Great info guys I appreciate it. My plan is to do a spiral wrap like the one posted so I'll just have to play with it a bit when i test it. 

And what the heck is Splitting the Tube?


----------



## Mg50 (Feb 9, 2009)

I'm going to try and make a conventional casting with Micros. Probably wasn't the smartest idea to tackle on my first full rod build but the micros are in so it all or nothing now. Steve thanks for going out of your way to help me with my spacing and other questions. Well back to work.


----------



## Steve Gardner (Mar 23, 2008)

Saltwater;
That is were the tube being to small to fit the end of the blank you take and exacta knife and push it down into the tube. Effectively splitting it almost to the front then spread it apart a little to fit over the blank.

Couple things to watch for 
Hold tip with guide down on surface securing it with some type of pliers having the teeth taped up. This keeps you from getting blood all over the threads lying around your work bench (VERY IMPORTANT TIP TO REMEMBER)

Don't spread any more then needed you just want to increase the inside diameter enough to fit blank

Take care to close up any unneeded space by carefully pinching the tube back if needed

Watch for a little hump that sometime happens at the end of the split, it needs to be eliminated or it will interfere with and possibly damage you fishing line when in use.


----------



## Bill Stevens (Mar 8, 2008)

Splitting the tube on a Fuji 4.5/3.8 Micro Top

Guide frame stainless with braces - installed on blanks with a blank tip diameter to 5.5.

Click on Picture when it opens for better view -

http://www.rodbuilding.org/photopost/showphoto.php/photo/8012/cat/500/page/2


----------



## pg542 (Oct 9, 2006)

I would think that it would only be a matter of time before the guide manufacturers realize the need for a little larger tube sizes on micro TT's. Might be worth an email to the bigger distributors and manuf's. Let them know the issue and what builders are doing to get around it. This problem with the tubes being too small has been around awhile and it doesn't seem like it would take much of a change in their manuf'ing process to be able produce them. Especially since micros are making their way on to larger and larger rod blanks(tip sizes),,,,Jim


----------



## Steve Gardner (Mar 23, 2008)

This issue is being addressed presently.
Fuji for the most part is not interested in doing any more then what's out there presently. We (custom builders) are a very small part of their world wide business. As far as they are concerned we don't provide enough market share to them to justify the cost, and their big customers are not asking for them.

Batson is working on it. There is a design in process right now that should address this problem completely, although a little different then what most people are used to working with it's a great idea and may even lighten up tips a bit more then standard designs. 
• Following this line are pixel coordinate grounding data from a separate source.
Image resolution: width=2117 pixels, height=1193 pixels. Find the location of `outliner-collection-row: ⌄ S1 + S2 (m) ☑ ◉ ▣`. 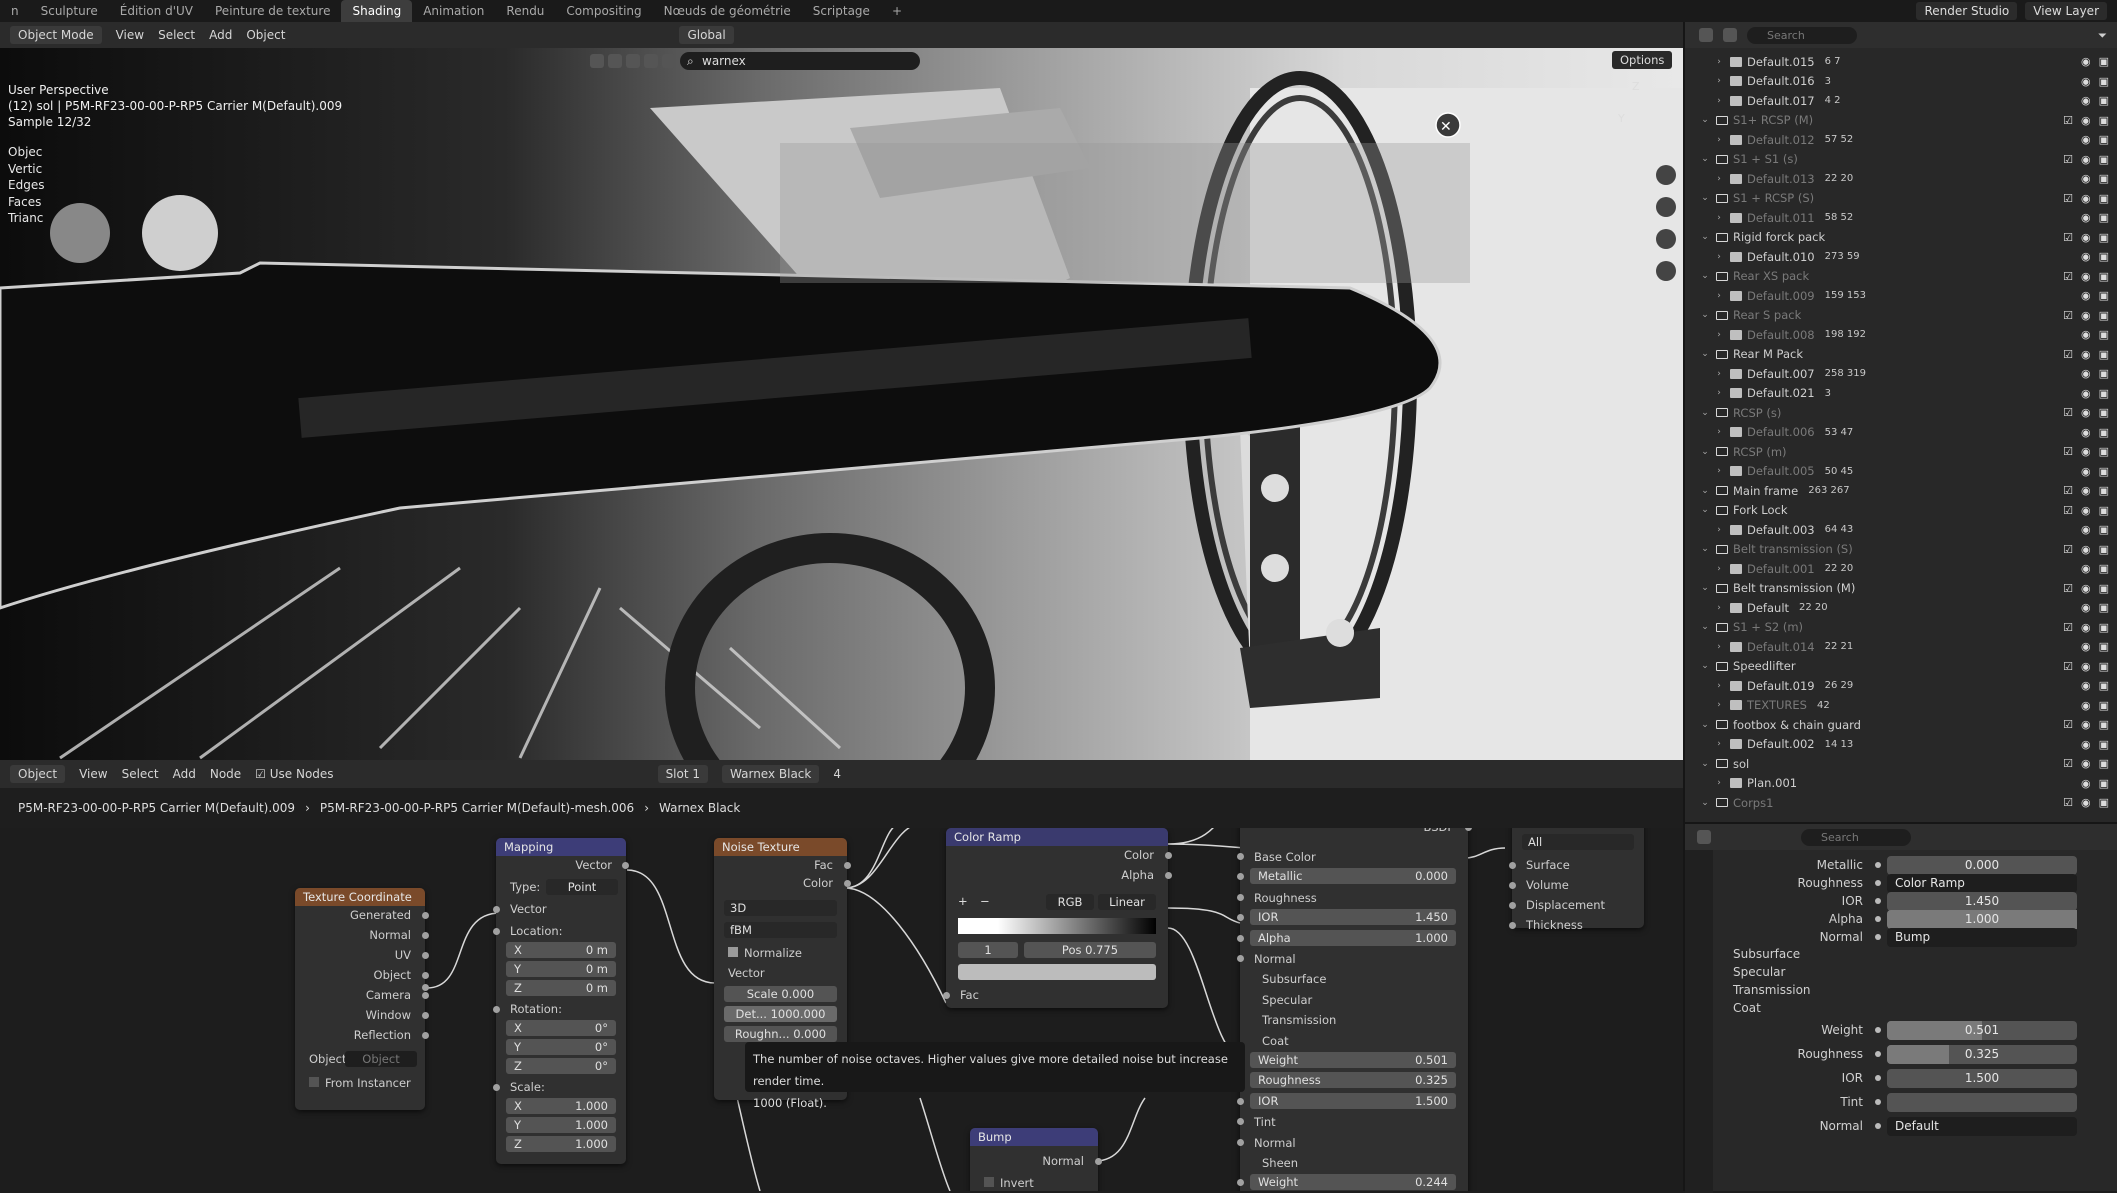

outliner-collection-row: ⌄ S1 + S2 (m) ☑ ◉ ▣ is located at coordinates (1901, 628). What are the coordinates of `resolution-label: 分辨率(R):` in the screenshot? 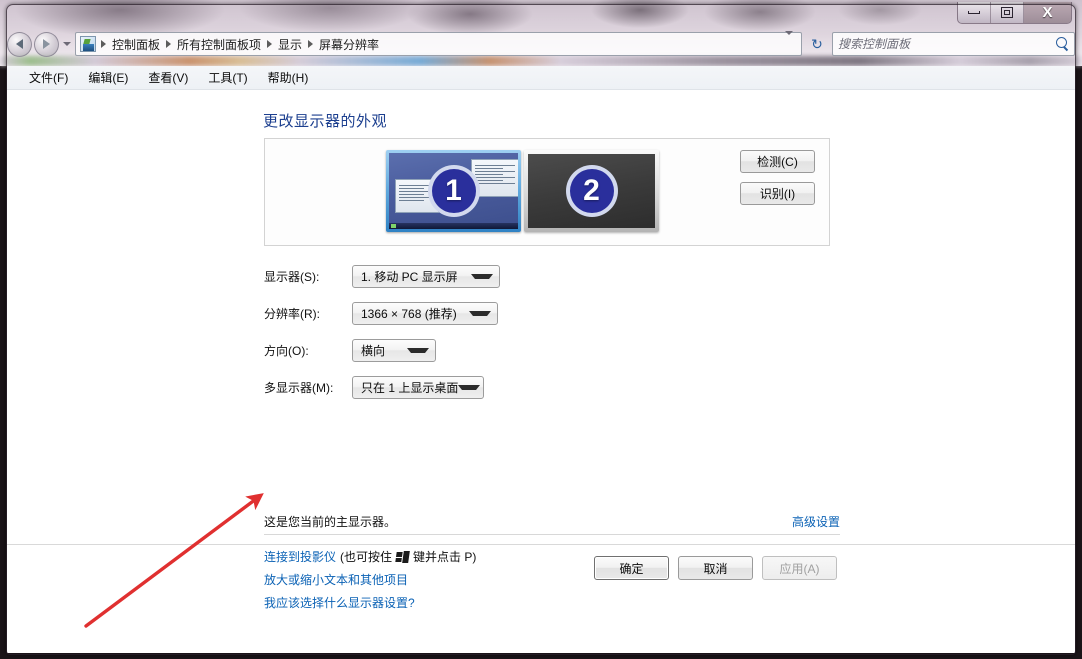 It's located at (292, 314).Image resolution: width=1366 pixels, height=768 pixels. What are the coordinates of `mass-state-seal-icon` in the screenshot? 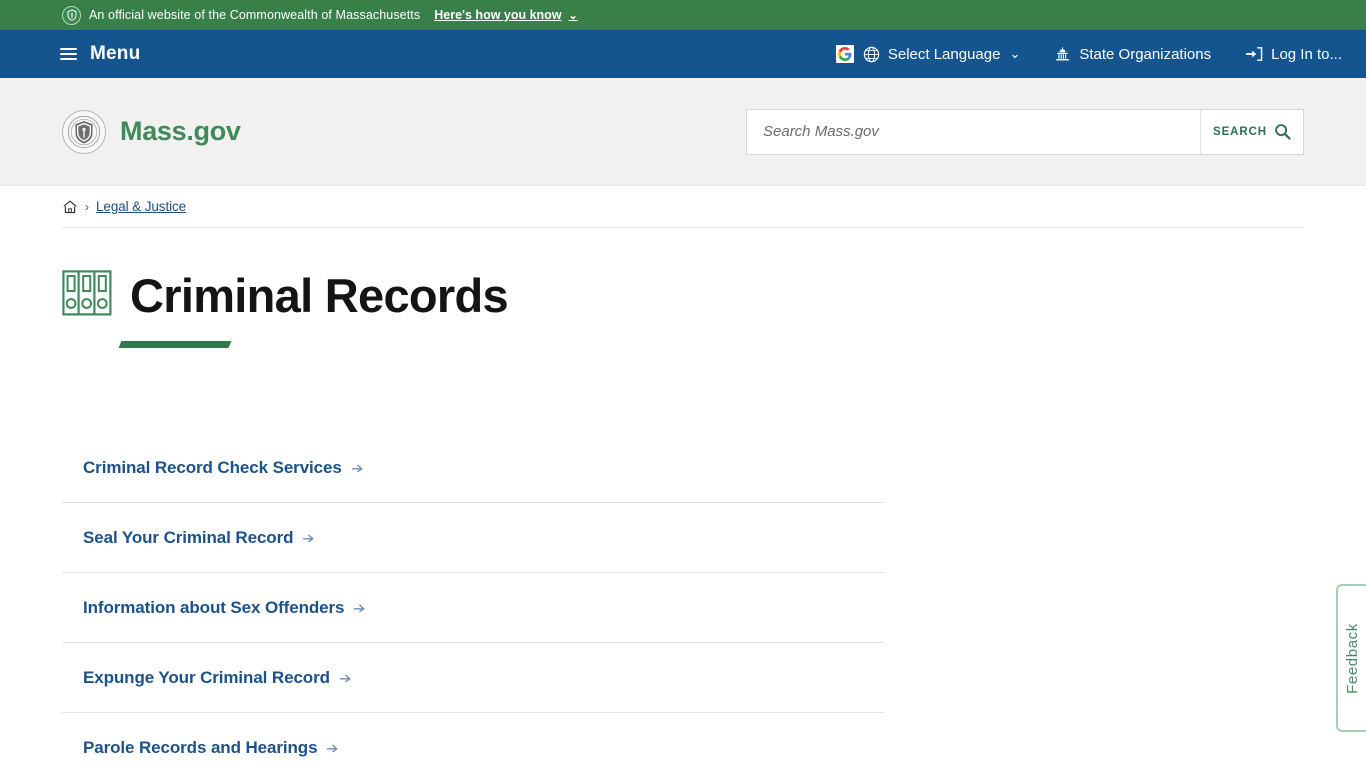 It's located at (84, 132).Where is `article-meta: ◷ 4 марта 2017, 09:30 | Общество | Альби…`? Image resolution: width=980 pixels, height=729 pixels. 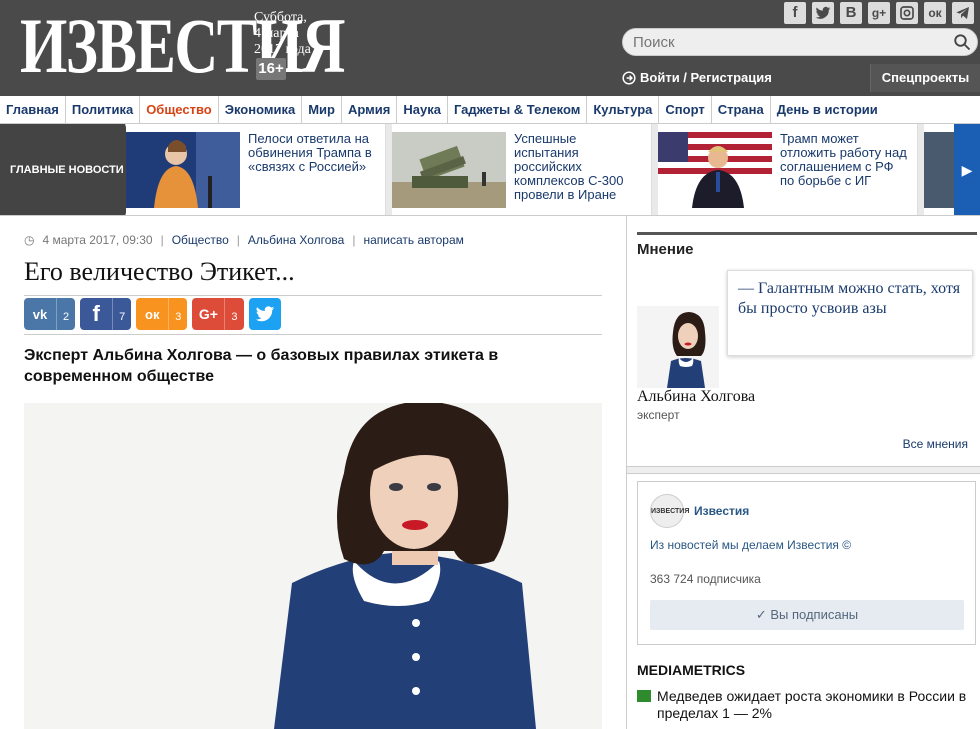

Talked extensively with American Tackle this week end about the "Micro Market" and at this point they are not interested at all. They've just post $250.000.00 in the equipment to build the minimal guides. With the thinking that their 4mm minimal would address the Micro needs. "With it being close to the blank like a Micro and having a larger Center at the same time".
Pac Bay is pretty much in the same place.

But they completely missed the boat on this, not realizing that the closer ring tolerances of the Micros are one of the key components to their efficiency in improved casting. 

I should have some of the Batson Prototypes in my hands in the next month or two and will let people know what I think good or bad.


----------



## CoastalBent (Aug 3, 2006)

Question... I just finished a heavy flipping stick and did spiral micros down to 3mm. I used a split tube tip, and am having problems with it. I'm using 15lb P-line mono, which is apparently too stiff because the line rubs the blank to the point that it won't let a 1/4oz bullet weight and hook fall freely. It casts heavy baits great and casts smooth, but it wants to hang up a little when letting line out to pitch. Would you just go to a bigger tip ring, or is a spiral just not the best way to go here?


----------



## Steve Gardner (Mar 23, 2008)

Kyle;
That is absolutely my recommendation. I would not use anything smaller then a 6mm for the tip on anything I flip or pitch with. If you use a 6mm alps tip the frame has a smaller profile, which I prefer
I spiral all my flipping pitching rods.


----------



## mark blabaum (Dec 6, 2007)

Steve, I'm curious where do you usually get the Alps tip tops? I was looking on Fishsticks and didn't see any listed there. I like the idea of a smaller profile as a normal #6 looks a little odd with the micro guides. I also have to commend you on helping other builders with the use and set up of micros. I've only 3 micro builds in spinning rods under my belt, but really enjoy using them. I really believe that micros have a bright future in custom rod building.


----------



## Steve Gardner (Mar 23, 2008)

Mark;
I've been getting mine from Custom Tackle

Thank you for the comment! 

Been using them for three years now, and I've yet to find anything I don't like about them. I think you are correct about their future.


----------